La vie après UniNE
« Quand on choisit un master, il faut se challenger »
Stéphane Donnet, Software Engineer & Co-founder de Witchlake Studio
Détenteur d’un Master en informatique de l’Université de Neuchâtel depuis 2013, le Neuvevillois Stéphane Donnet est à la tête de Witchlake Studio, une entreprise de jeux vidéo basée à Peseux.
Le 1er avril 2012, vous avez créé avec votre frère la société Witchlake Studio en même temps que vous faisiez votre Master en informatique. Un sacré challenge !
Oui (rires). 2012 a été une année très « chaude », mais sympa. Surtout le début d’année : le 2 janvier, ma première fille naissait ; le 14, j’avais les fonds pour monter ma société ; le 16, je fêtais mes 30 ans ; et le 1er avril, nous fondions Witchlake Studio pendant que je suivais les cours pour mon master. J’ai terminé ce dernier fin 2012 et pris quelques mois, courant 2013, pour rédiger mon mémoire. Autant dire que je n’avais plus de vie : je pensais travail le jour, la nuit, les week-ends.
Parlez-nous en quelques mots de votre entreprise?

**LIGNES AFFICHÉES**
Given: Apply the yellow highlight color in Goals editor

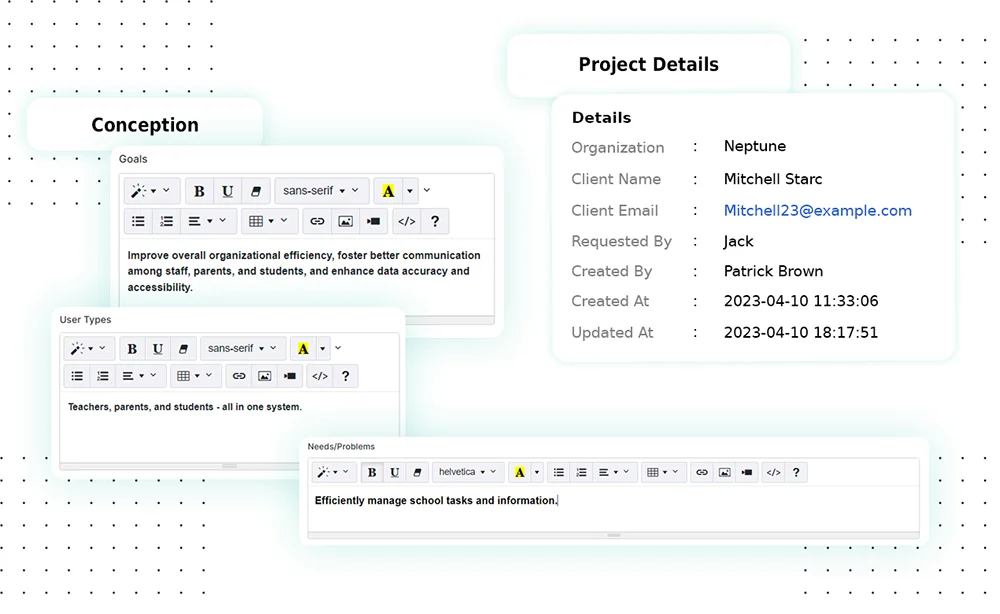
* * *
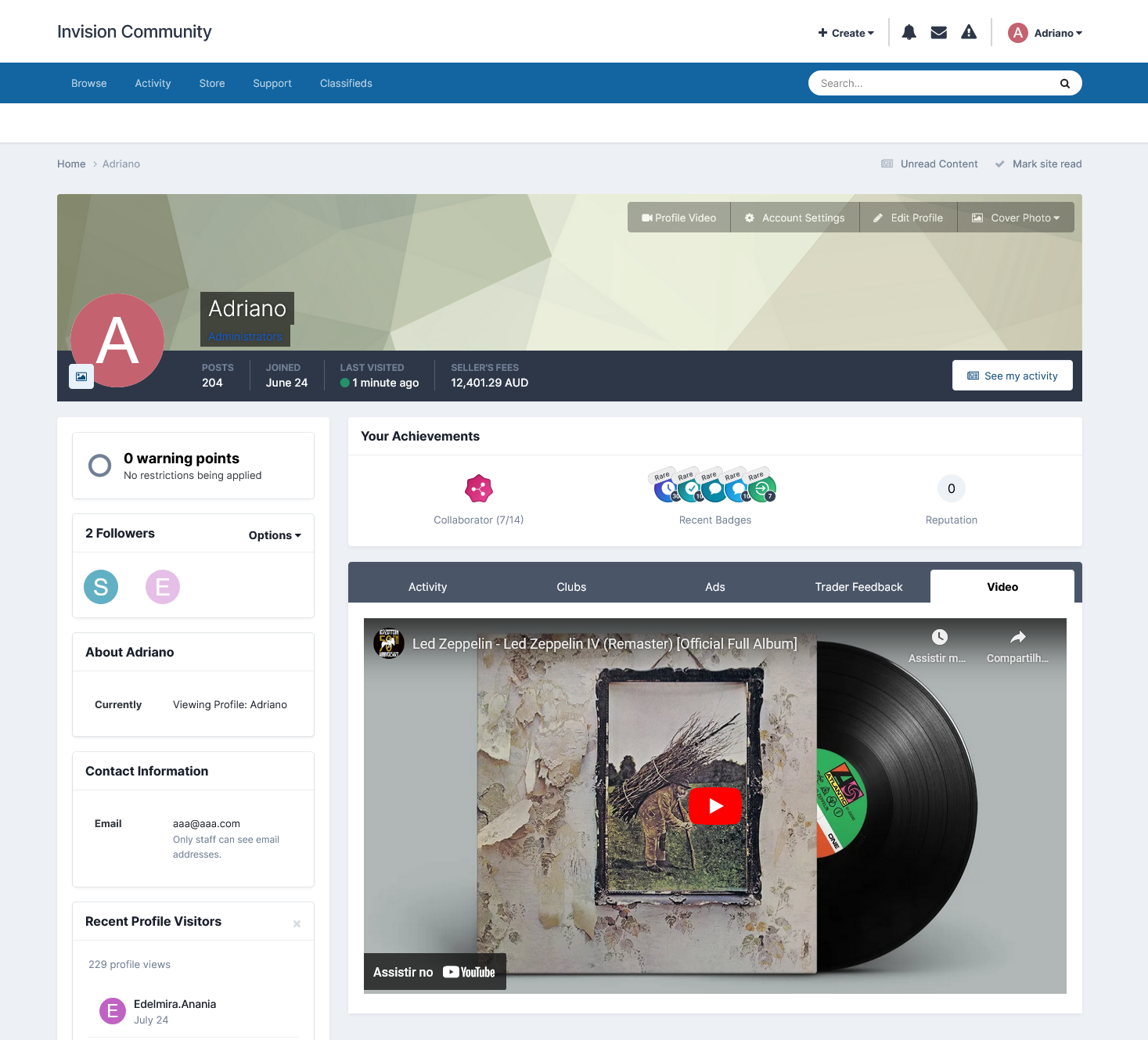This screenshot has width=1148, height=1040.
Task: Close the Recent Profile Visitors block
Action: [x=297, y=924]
* * *
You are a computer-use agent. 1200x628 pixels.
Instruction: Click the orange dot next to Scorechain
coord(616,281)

**VOS TÂCHES**
A. Répondez à ces questions d'après l'entretien avec Stéphane Donnet :
(i) Dans quelle localité l'entreprise Witchlake Studio est-elle basée ?
(ii) Quel jour de janvier 2012 sa première fille est-elle née ?
(iii) Depuis quelle année est-il détenteur de son Master en informatique ?
B. Réécrivez le passage de l'entretien avec Stéphane Donnet compris entre "Le 1er avril 2012, vous" et "de votre entreprise?", inclus, en remplaçant "sympa" par "agréable".
Les lignes présentées forment un ensemble distinct, sans rapport avec l'entretien.

**RÉPONSES ATTENDUES**
A.
(i) À Peseux.
(ii) Le 2 janvier.
(iii) Depuis 2013.

B.
Le 1er avril 2012, vous avez créé avec votre frère la société Witchlake Studio en même temps que vous faisiez votre Master en informatique. Un sacré challenge !
Oui (rires). 2012 a été une année très « chaude », mais agréable. Surtout le début d’année : le 2 janvier, ma première fille naissait ; le 14, j’avais les fonds pour monter ma société ; le 16, je fêtais mes 30 ans ; et le 1er avril, nous fondions Witchlake Studio pendant que je suivais les cours pour mon master. J’ai terminé ce dernier fin 2012 et pris quelques mois, courant 2013, pour rédiger mon mémoire. Autant dire que je n’avais plus de vie : je pensais travail le jour, la nuit, les week-ends.
Parlez-nous en quelques mots de votre entreprise?